Using Amazon and oDrive for easily accessible photo backups.

I’ve been taking photos for a long time, and have years worth of pictures that comes to around about 500GB in total. Luckily, I don’t keep RAW files after I’ve processed them, or that figure would be astronomically higher.

Either way, the disk space required to store all of these photos means that I can’t practically keep them all on my laptop. Instead, I keep about a year or two’s worth of pictures on my computer (synched to Dropbox as well as backed up elsewhere), before transferring them onto an external drive (which is also backed up off-site in a couple of places).

The Problem

The problem I constantly run into is when I need to get access to the pictures that are no longer on my laptop. I could of course go and plug in the external drive to find them, but it’s a bit of a faff, and I’m not always in the same place to be able to do that. The various backups that exist are either designed for a large disk failure, or simply don’t have an interface that means you can find individual images quickly and easily. Most of them simply display a list of file names to be restored, which isn’t all that helpful when you are looking for a picture from 3 years ago.

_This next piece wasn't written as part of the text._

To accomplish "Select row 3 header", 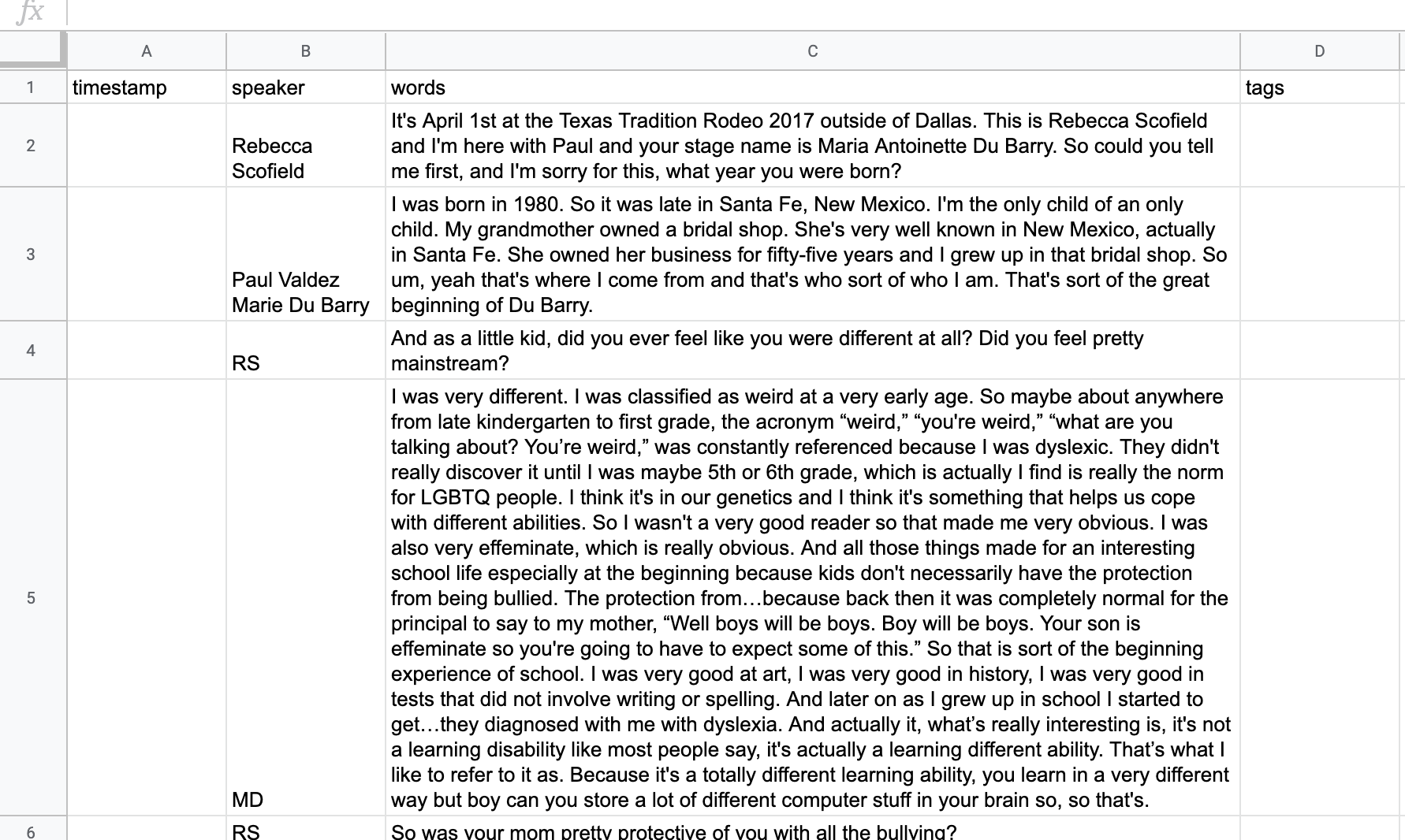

As a result, I’ve always been on the lookout for a backup system that will do the following:

  1. Retain my folder structure of uploaded images, so I can easily find the image sets I want.
  2. Provide a web preview of the images in a thumbnail gallery style, so I don’t need to deal with cryptic file names.
  3. Have a lot of storage space, for not too much cash.

In the past I’ve tried various things, including Dropbox, Google Photos, Flickr (which I’ve written about here), and Amazon. Ultimately, all of them had issues which made them unworkable. Google and Amazon did not retain any kind of folder structure – instead organising images by date taken – which was no use for someone with a lot of film photos that were scanned on different dates. Dropbox didn’t really support external drives very well, and Flickr seemed like a decent alternative, but it turned out to be impossible to manage hundreds of folders and sync changes effectively, so I gave up on that option.

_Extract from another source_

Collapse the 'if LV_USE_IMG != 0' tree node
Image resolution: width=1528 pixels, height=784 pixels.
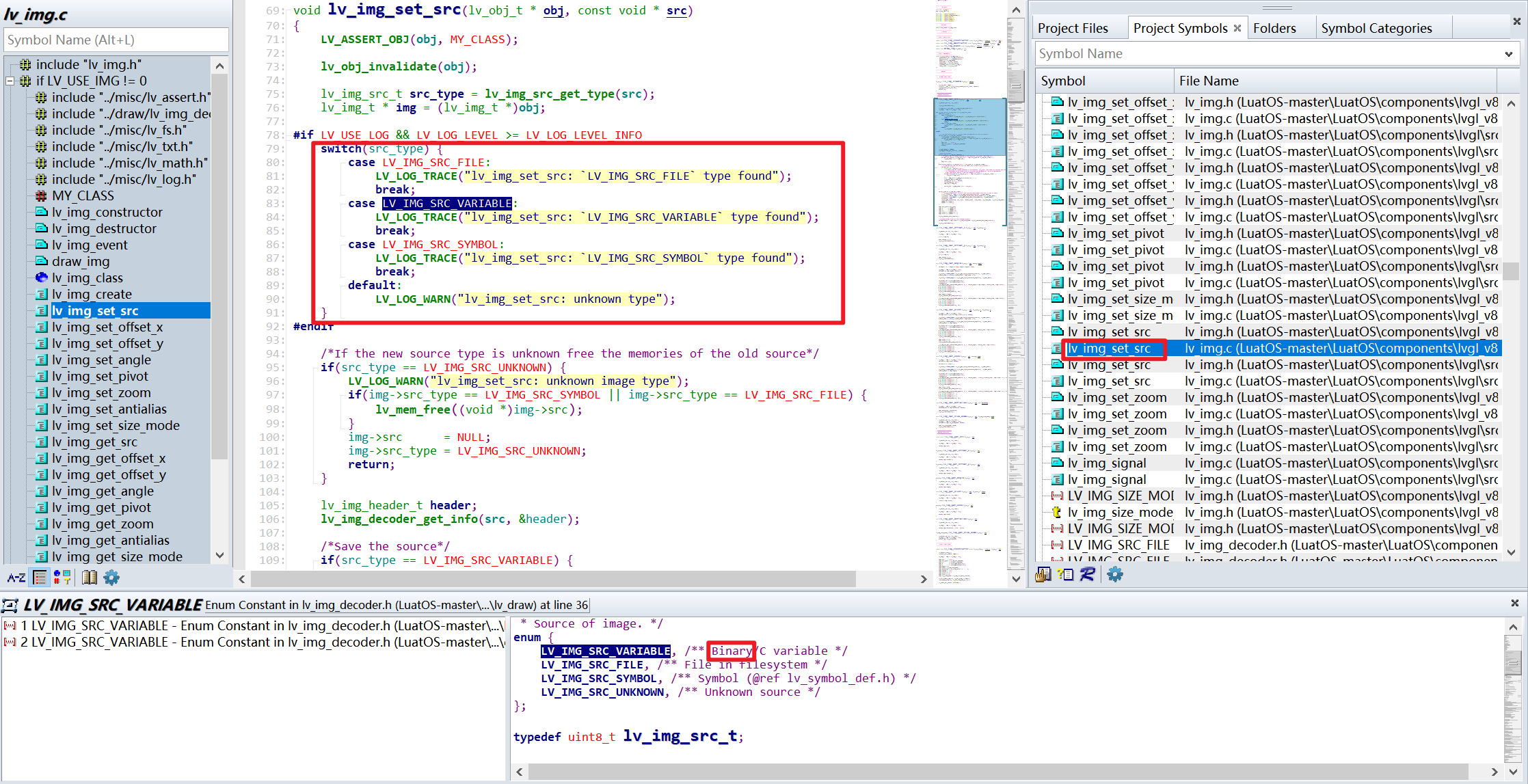10,81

I threw in the towel for a while, but recently decided to give things another bash.

The Solution

Amazon now offer unlimited free storage for photos (jpeg/jpg only) for their Prime customers. If you have a student account, this comes in at about £39 a year (£79 for the regular price). This also gives you access to a bunch of other things like their TV service and unlimited free next day delivery, but I don’t really care too much about any of that.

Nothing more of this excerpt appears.